- Directed by: Shantilal Soni
- Written by: R. P. Ashk
- Produced by: C. M. Thakkar
- Starring: Kishore Kumar Kumkum Madan Puri
- Edited by: Shyam
- Music by: Laxmikant–Pyarelal
- Release date: 1964;
- Running time: 130 minutes
- Country: India
- Language: Hindi

= Mr. X in Bombay =

Mr. X in Bombay is a 1964 Indian science fiction romantic comedy film directed by Shantilal Soni and starring Kishore Kumar, Kumkum and Madan Puri.

== Plot ==

Shobha lives a wealthy lifestyle with her scientist dad Prof. Mathur, who is now carrying out experiments on various issues. One day while doing so, he makes an employee named Manohar drink a potion, which results in his death. Rajan comes to their rescue, gets rid of the body, and starts blackmailing Mathur, which can only end when Shobha marries Rajan. Then one day she meets a poet by the name of Sudarshan and both of them fall in love. When he asks for her hand in marriage, she refuses.

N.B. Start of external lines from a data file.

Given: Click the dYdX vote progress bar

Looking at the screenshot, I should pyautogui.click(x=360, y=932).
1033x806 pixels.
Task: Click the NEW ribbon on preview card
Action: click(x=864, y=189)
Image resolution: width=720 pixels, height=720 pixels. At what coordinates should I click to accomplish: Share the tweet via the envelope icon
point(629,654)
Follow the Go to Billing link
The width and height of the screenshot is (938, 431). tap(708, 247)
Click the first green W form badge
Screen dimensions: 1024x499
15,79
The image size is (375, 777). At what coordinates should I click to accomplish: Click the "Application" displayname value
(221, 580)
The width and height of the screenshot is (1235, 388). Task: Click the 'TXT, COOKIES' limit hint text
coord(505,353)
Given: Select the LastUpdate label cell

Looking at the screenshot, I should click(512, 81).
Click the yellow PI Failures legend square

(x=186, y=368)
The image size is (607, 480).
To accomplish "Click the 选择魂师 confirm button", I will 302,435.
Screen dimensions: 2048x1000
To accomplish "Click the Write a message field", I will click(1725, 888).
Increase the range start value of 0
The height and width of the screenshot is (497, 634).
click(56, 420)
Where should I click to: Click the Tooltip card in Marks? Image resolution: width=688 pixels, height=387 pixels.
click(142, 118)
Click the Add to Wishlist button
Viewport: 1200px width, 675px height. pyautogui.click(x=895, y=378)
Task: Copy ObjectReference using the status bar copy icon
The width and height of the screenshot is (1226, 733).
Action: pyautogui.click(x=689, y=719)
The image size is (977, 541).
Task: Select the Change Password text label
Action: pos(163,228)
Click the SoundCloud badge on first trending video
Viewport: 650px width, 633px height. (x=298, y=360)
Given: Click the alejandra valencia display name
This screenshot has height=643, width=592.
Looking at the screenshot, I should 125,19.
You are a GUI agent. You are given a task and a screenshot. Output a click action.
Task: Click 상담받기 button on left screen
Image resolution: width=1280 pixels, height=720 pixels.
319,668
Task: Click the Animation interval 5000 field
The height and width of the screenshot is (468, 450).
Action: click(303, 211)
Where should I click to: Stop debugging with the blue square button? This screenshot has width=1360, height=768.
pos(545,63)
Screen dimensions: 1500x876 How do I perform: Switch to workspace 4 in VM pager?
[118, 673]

The next day, Shobha finds a note addressed to her from Sudarshan in which he has stated that he is going to kill himself. Thereafter, every night she starts to hear Sudarshan's voice, blaming her for his death, as his soul is unable to find solace. With Sudarshan out of the way, Rajan readies himself for marrying Shobha - and it looks like he may have his way with the Mathur after all - without having to encounter any more obstacles. But all this time, Sudarshan was actually invisible and not dead. With the help of Shobha's father, he gets visible again. They get married and live happily ever after.

== Cast ==
- Kishore Kumar as Kavi Sudarshan
- Kumkum as Shobha Mathur
- Madan Puri as Rajan
- Randhir as Professor Mathur
- Mohan Choti as Tribhang Das
- Leela Mishra as Sudarshan's mother
- Jeevan Kala as Neena
- Kesari as Reena
- Polson
- Tuntun

== Soundtrack ==
The music was composed by Laxmikant–Pyarelal and the lyrics for the songs were penned by Anand Bakshi and Asad Bhopali.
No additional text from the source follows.